I don’t think this accurately describes the development of biblical criticism after Childs. Childs’ approach wasn’t so much a middle way as it was a totally different theologically-oriented reading that could be adopted by those who already accepted the basics of biblical criticism. And I’m not aware of the “good scholarly work” that is still being produced in this vein. Liberals insisting on an ahistorical modern context for the biblical text?
On the other hand, I have serious doubts that Childs’ canonical approach is all that relevant for study of the BoM.
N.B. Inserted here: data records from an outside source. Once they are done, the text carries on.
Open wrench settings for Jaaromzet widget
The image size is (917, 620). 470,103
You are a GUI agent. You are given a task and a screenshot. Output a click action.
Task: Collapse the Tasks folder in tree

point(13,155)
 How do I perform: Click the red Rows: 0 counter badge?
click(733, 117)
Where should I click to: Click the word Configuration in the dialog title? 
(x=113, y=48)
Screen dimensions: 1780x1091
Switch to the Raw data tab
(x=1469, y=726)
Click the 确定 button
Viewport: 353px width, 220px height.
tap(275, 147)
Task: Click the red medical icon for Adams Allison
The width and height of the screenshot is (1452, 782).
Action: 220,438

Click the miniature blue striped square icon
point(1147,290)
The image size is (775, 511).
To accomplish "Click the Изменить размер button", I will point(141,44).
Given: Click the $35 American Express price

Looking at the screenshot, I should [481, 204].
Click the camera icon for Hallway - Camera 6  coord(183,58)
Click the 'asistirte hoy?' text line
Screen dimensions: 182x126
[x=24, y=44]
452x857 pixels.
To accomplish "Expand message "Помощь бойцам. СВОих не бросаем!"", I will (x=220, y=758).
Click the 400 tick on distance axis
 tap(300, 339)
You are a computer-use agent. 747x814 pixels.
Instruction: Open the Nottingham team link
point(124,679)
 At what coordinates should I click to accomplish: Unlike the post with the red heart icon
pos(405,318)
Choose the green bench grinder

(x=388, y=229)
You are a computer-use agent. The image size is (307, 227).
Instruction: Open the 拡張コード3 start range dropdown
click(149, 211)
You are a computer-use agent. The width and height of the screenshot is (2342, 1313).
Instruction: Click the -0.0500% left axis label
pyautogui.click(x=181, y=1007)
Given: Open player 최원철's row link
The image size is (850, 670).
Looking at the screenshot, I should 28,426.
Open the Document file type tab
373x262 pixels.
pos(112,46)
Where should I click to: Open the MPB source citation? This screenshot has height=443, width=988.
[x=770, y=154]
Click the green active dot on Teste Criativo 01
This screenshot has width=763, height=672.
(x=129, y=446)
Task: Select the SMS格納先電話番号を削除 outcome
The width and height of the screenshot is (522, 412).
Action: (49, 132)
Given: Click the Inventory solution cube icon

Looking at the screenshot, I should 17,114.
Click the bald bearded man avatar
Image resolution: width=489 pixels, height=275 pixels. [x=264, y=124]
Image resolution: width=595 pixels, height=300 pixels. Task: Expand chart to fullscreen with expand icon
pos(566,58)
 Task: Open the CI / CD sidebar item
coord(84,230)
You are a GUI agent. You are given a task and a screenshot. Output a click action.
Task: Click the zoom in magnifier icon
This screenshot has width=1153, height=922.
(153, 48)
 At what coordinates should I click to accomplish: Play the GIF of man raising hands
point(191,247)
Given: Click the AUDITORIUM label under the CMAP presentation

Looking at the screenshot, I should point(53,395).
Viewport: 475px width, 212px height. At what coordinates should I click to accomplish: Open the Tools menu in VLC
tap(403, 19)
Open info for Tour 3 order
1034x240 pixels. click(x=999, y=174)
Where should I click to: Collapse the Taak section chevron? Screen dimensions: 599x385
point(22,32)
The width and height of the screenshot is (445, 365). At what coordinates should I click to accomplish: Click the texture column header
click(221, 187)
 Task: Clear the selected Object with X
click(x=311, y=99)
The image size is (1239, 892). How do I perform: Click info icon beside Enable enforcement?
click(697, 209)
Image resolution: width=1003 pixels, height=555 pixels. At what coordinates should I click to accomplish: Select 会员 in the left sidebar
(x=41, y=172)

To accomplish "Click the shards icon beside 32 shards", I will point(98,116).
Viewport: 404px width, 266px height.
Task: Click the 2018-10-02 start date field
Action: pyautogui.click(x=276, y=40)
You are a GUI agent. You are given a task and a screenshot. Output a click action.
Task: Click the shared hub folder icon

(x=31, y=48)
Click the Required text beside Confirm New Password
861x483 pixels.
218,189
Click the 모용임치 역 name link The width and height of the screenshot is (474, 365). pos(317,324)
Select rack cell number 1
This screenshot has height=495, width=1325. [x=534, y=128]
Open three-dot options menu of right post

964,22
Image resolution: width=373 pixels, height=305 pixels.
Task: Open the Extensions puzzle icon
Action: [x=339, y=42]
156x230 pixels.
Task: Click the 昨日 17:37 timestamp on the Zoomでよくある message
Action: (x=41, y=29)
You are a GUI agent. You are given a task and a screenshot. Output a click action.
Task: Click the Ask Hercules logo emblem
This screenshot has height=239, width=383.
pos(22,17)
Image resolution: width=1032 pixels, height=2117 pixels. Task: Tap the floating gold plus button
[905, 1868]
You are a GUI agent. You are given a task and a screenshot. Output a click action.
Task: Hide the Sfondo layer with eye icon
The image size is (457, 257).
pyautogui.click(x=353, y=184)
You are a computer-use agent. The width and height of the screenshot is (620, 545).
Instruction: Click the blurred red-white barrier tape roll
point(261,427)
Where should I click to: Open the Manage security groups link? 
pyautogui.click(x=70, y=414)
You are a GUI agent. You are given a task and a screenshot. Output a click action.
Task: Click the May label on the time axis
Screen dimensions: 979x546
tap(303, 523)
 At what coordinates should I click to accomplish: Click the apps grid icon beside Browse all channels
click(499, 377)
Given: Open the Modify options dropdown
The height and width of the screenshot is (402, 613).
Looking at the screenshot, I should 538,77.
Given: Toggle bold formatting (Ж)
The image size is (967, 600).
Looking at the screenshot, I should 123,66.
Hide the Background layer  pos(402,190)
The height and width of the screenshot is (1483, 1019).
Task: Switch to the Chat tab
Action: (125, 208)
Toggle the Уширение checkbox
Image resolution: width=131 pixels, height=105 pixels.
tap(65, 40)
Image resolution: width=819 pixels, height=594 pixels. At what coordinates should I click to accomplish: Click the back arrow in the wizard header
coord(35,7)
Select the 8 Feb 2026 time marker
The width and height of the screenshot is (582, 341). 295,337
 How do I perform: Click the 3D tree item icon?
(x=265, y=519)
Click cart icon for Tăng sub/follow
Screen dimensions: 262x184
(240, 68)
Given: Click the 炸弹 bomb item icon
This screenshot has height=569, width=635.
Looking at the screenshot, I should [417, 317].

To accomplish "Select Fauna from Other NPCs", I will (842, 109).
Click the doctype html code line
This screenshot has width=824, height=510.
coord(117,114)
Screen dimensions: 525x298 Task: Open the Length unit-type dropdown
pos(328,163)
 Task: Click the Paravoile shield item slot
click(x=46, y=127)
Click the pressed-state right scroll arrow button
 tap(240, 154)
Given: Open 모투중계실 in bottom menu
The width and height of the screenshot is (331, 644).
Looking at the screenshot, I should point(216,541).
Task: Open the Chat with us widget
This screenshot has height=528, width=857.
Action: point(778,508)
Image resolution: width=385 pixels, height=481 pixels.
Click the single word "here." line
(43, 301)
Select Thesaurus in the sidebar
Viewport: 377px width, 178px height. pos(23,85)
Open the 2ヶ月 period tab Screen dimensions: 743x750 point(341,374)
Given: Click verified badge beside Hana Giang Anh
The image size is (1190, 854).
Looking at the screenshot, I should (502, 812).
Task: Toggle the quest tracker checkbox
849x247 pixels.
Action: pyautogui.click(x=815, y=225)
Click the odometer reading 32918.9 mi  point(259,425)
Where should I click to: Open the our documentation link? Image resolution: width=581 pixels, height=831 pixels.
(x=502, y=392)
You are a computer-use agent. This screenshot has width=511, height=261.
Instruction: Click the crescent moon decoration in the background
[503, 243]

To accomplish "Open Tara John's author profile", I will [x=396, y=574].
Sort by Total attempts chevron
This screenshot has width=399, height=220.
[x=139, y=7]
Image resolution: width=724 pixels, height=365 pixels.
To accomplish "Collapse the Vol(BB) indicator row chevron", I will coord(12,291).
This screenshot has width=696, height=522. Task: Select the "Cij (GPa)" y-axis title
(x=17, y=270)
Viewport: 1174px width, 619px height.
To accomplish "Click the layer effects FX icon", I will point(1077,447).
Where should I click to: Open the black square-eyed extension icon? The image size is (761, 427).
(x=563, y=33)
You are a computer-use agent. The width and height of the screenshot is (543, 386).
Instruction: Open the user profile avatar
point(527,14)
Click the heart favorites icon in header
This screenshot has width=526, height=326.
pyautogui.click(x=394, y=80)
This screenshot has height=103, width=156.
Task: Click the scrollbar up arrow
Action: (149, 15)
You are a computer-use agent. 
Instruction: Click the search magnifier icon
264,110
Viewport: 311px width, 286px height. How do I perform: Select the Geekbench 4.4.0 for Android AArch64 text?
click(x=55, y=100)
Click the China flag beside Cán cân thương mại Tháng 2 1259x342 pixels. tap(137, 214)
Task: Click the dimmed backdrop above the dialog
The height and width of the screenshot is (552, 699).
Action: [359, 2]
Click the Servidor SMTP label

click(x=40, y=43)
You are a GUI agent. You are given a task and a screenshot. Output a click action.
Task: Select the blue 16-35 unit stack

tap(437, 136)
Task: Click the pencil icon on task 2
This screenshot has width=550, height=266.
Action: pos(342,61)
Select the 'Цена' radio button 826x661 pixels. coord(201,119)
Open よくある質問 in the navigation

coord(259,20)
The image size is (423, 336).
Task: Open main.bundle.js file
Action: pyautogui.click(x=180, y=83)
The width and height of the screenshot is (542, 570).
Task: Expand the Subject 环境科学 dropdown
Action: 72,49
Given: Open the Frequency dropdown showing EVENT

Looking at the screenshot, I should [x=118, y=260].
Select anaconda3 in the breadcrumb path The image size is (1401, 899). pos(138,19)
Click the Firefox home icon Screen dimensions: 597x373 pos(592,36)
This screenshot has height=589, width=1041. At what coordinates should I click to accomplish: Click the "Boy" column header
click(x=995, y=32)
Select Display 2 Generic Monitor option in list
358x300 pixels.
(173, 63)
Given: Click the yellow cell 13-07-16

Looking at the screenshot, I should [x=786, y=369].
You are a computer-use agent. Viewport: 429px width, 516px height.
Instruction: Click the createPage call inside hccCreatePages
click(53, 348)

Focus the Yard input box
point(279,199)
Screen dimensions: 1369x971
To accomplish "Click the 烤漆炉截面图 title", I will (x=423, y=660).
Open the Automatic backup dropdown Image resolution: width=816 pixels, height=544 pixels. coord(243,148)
First, the situations between the BoM and Bible are very different, in my opinion. Childs’ goal was to revitalize the authority of the Bible and to make it theologically germane to present day religious communities in response to biblical criticism’s tendency to “otherize” texts to their original historical contexts. His solution was to make the interpretation of one part of the Bible subordinated to the theological interpretation of the whole. In other words, canonical criticism was a synchronic tool to bring greater coherence to the Bible, flatten out some of its contradictions, and revalorize aspects that don’t fit with modern Christian belief or ethics. That is obviously not what Austin is proposing we should do with the BoM.
Second, I think Austin severely exaggerates the degree to which the primary historical context of the BoM is unavailable. We have lots of archaeological and 19th century data that is relevant in this regard. No smoking gun, perhaps, but enough to make the argument for ancient historicity a real uphill battle. For example, while we don’t have the shipping records of Zarahemla, we do have examples of Reformed Egyptian, which I am very confident are not Egyptian, an alphabetic language, or any language whatsoever. And textual information internal to the BoM points just as strongly to a modern origin for the narrative– I find the statement “Nothing in the text proves or disproves its historical context because that context is completely unavailable to us as a reference point” to be agnostic in the extreme. It is worth reiterating here that Childs himself was not inimical to pursuing historical questions.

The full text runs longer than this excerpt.